In college, many years ago, I wandered outside with another poet. Just the two of us. It was midwinter. We leaned into a recess of a stone facade. He was a kind of rival-poet. In the dark, the two of us alone, I wanted to confess. I shared with him something I’ve never shared with anyone else since then – until this post.  I said to him:

“I want to be a Great Poet.”

“Not me,” he said. “I just want to be recognized. A professorship in Chicago would be nice.”

I felt like a fool.

I once asked a Chinese co-worker what the Chinese equivalent of Red Riding Hood was. What was their most popular folk tale? There was a tree full of monkeys, she said. One day one of the monkeys decided to see the world. He climbed to the topmost branch and slowly, carefully, poked his head through the canopy. And then she said to me: That was the monkey shot by the hunter.

I get it.

Today, I’m that monkey.

Since nobody at Poetry Magazine had the nerve, desire or arrogance, I’ll be the one.

I’ll not only climb to the top of the tree but I’ll take a flying leap.

I am going to be among the greatest of English Language Poets.

Orr quotes poet David Wojahn as noting that Lowell was “probably the last American poet to aspire to Greatness in the old-­fashioned, capital-G sense.”

He was. (Past Tense.)

And Orr quotes Donald Hall as writing: “It seems to me that contemporary American po­etry is afflicted by modesty of ambition — a modesty, alas, genuine . . . if sometimes accompanied by vast pretense.” What poets should be trying to do, according to Hall, was “to make words that live forever” and “to be as good as Dante.”

I’ve met Donald Hall.

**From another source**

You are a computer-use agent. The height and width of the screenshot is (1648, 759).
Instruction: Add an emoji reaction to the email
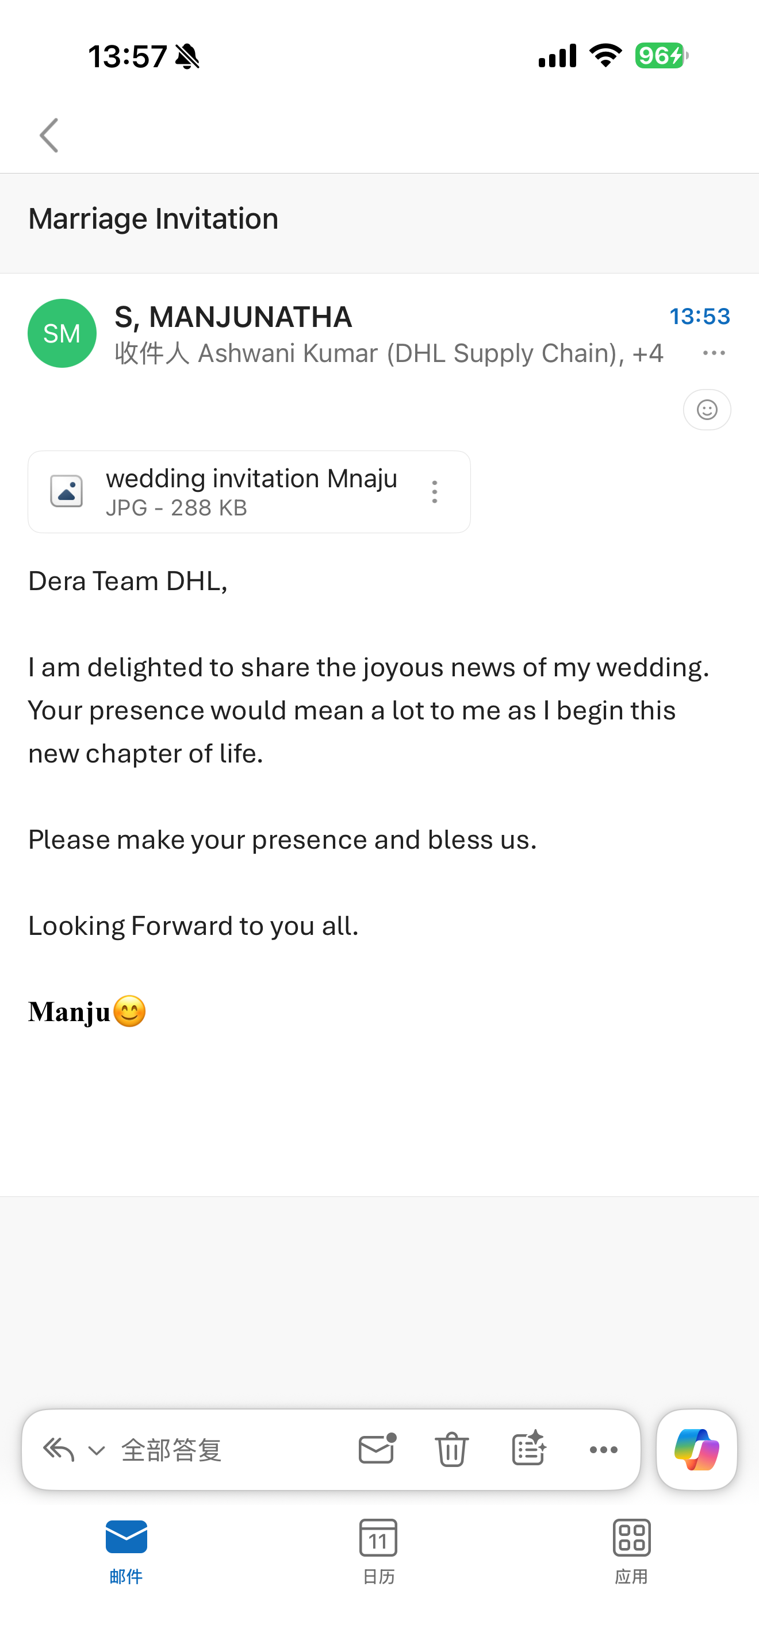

I’m not afflicted by a modesty of ambition. I have been afflicted by an absence of opportunity and a slow, methodical creativity. I don’t write quickly. I write each word and line as though it were my last. I can’t fathom how other poets can produce book after book (though I don’t slight them for it). I don’t write quickly.

I know that there will be many who read my poems and dismiss them. I respect that and expect it.

Orr writes: “[A Great Poet] is somebody who takes himself very seriously and demands that we do so as well. Greatness implies scale, and a great poet is a big sensibility writing about big things in a big way.”

Yes. And that’s exactly what I do.

I want to produce work that is “exquisite in its kind”. I want to write poetry that is memorable and that, once heard, is hard to shake loose.

And to all this I add one more thought:

I don’t want to be the “best poet” or the “greatest American poet”. If you are a poet and are reading this: I want you to be a Great Poet too. I’m not out to be a better poet than you or any other poet. No. I am out to be better than myself. And that’s going to take a lifetime…

So.

And I’ve said as much in my Poetry.

Just to be clear. To David Orr, to Poetry Magazine, and to any and all:

I am going to be among the greatest of English Language Poets.

And to any and all: Write (G)reatly!